Im Laufe des Projekts hat sich gezeigt, dass die Art des Anstellungsverhältnisses eine wichtige Rolle spielt. Sozialversicherungspflichtige Praktika zu finden und Teilnehmer*innen und Arbeitgeber*innen von ihnen zu überzeugen, stellte sich als sehr schwierig heraus. Die Teilnehmer*innen sahen den Schritt aus der WfbM auf den ersten Arbeitsmarkt als zu groß an, um ihn im Rahmen der Pilotphase gehen zu können. Mit dem Ausscheiden aus der WfbM wäre bei nicht ausreichendem Gehalt die Existenzsicherung nicht gewährleistet gewesen. Für Teilnehmer*innen außerhalb der Pilotphase kommt zudem die Frage nach der Finanzierung der Qualifizierungsmaßnahme hinzu, wird diese nicht von der Werkstatt selbst angeboten.

Die Qualifikationsmaßnahme zukünftig im Werkstattkontext anzubieten und über das SGB IX zu finanzieren scheint daher empfehlenswert.

Für den Großteil der Arbeitgeber*innen war das inklusive Arbeiten ein Novum. Die Anstellung über einen Außenarbeitsplatz bot den Arbeitgeber*innen daher mehr Sicherheit, da sie Unterstützung durch die Mitarbeiter*innen der WfbM erhielten.

Einordnung im deutschen Bildungssystem

Die für die Zielgruppe entwickelte Ausbildungsform des Fachpraktikers nach § 66 BBiG/42r HwO (vergleichbar DQR 3) ist für einen Großteil des Personenkreises zu anspruchsvoll. Die Zielgruppe ist dennoch geeignet, auf dem ersten Arbeitsmarkt zu arbeiten. Das Angebot von Qualifizierungsmaßnahmen unterhalb des Fachpraktikers, wie die Büropraktiker*in Leichte Sprache, angelehnt an DQR 2, sind daher sehr wichtig. Die Bildungslandschaft unterhalb des § 66 BBiG/42r HwO (vergleichbar DQR 3) ist allerdings sehr heterogen und nicht gesetzlich geregelt. Bisher gibt es in diesem Bereich nur Bemühungen verschiedener Einzelanbieter, zusammen mit der lokalen IHK, Qualifizierungsmaßnahmen in verschiedenen Bereichen anzubieten.

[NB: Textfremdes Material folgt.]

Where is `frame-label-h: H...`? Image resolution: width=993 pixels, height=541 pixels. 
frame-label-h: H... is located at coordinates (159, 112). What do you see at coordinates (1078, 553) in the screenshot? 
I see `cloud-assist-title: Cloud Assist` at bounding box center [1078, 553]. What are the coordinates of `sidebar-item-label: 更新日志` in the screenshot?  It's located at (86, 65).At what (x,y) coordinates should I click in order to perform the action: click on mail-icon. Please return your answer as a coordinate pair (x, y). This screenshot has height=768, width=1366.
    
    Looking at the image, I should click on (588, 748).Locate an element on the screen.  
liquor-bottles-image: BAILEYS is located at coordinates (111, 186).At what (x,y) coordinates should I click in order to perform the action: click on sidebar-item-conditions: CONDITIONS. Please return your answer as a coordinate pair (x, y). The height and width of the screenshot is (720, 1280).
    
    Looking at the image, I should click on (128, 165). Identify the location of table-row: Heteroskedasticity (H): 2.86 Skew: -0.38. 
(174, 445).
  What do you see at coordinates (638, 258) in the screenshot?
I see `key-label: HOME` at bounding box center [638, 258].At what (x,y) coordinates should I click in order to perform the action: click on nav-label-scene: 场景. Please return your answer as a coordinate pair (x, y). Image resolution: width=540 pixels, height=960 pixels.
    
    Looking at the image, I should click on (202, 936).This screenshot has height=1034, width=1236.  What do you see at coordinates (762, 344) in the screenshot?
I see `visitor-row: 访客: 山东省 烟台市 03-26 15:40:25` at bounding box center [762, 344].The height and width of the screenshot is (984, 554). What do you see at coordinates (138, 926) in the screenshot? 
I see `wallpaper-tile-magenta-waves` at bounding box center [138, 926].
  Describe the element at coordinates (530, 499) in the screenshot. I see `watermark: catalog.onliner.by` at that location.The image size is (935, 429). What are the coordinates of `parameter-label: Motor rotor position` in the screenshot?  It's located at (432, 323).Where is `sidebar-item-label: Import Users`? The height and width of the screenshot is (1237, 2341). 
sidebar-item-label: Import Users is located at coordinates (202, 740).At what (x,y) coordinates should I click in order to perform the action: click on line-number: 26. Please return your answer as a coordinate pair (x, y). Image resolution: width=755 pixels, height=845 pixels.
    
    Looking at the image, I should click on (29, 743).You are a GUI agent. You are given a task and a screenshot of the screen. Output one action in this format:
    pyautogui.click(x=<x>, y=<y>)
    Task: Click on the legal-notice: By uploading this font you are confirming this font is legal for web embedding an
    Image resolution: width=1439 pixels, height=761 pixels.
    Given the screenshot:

Zu den Vorreitern in diesem Gebiet gehören unter anderem die netz-Zertifikatslehrgänge von integra MENSCH Bamberg.

Dieses Modell wird in einem Netzwerk von 21 Werkstätten für Menschen mit Behinderung angeboten. Ziel der netz-Zertifikatslehrgänge sind zum einen ein anerkanntes IHK-Zertifikat, zum anderen ein einheitlicher Qualitätsstandard.

Das Projekt arbeitete mit der IHK Akademie Schwaben zusammen. Während der Projektlaufzeit zeigte sich jedoch, dass eine Akkreditierung durch die IHK einen größeren Vorteil für die Teilnehmer*innen bringen würde. Aus diesem Grund erfolgte nach Beendigung der Pilotphase eine Anpassung der Unterlagen aus dem Büroteil an die Systematik netz-Zertifikatslehrgänge.

Logo netz-Zertifikatslehrgänge von integra MENSCH Bamberg

Die fehlende gesetzliche Regelung wirkt sich auch auf die Finanzierung der Qualifizierungsmaßnahme aus. So kommt beispielweise das Budget für Ausbildung nicht zum Tragen, da es durch die fehlende staatliche Anerkennung keine Ausbildung im Rechtssinne und somit nicht anwendbar ist.